| WORK INSTRUCTIONS |
In the records below, begin at the line that has "Image resolution: width=1379" and stop after the line that has "Click the 今日抽烟 cigarette icon"; quote those lines verbatim and nothing more.

Dataset entries
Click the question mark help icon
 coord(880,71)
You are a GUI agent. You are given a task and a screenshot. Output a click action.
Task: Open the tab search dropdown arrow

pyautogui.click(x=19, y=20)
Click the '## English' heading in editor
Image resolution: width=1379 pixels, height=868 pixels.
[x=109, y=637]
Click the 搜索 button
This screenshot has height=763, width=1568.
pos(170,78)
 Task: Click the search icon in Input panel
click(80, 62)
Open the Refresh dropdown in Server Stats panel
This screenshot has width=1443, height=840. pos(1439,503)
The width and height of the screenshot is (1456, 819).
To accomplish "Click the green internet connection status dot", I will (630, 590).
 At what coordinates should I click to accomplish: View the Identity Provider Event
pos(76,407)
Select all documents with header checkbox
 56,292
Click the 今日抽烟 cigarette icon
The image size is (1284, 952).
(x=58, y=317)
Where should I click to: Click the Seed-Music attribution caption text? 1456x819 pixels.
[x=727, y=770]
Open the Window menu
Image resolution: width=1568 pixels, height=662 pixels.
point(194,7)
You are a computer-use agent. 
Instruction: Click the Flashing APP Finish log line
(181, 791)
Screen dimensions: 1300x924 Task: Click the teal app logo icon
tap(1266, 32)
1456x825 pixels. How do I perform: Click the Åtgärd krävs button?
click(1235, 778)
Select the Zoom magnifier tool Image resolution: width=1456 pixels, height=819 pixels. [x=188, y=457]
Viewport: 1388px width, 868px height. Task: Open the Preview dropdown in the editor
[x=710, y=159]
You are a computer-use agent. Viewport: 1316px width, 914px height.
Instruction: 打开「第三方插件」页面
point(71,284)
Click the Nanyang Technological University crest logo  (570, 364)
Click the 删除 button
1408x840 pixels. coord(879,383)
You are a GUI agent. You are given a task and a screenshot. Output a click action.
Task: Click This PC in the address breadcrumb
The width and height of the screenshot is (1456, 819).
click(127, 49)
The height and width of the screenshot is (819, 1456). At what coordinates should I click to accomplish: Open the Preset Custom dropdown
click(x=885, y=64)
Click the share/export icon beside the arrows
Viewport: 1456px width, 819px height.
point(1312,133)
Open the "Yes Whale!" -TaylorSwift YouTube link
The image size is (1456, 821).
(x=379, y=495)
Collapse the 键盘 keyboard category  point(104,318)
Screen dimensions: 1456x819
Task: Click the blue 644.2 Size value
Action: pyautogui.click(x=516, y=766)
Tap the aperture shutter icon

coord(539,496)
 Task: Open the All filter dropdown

| WRITTEN RESPONSE |
Image resolution: width=1379 pixels, height=868 pixels.
[x=109, y=637]
Click the 搜索 button
This screenshot has height=763, width=1568.
pos(170,78)
 Task: Click the search icon in Input panel
click(80, 62)
Open the Refresh dropdown in Server Stats panel
This screenshot has width=1443, height=840. pos(1439,503)
The width and height of the screenshot is (1456, 819).
To accomplish "Click the green internet connection status dot", I will (630, 590).
 At what coordinates should I click to accomplish: View the Identity Provider Event
pos(76,407)
Select all documents with header checkbox
 56,292
Click the 今日抽烟 cigarette icon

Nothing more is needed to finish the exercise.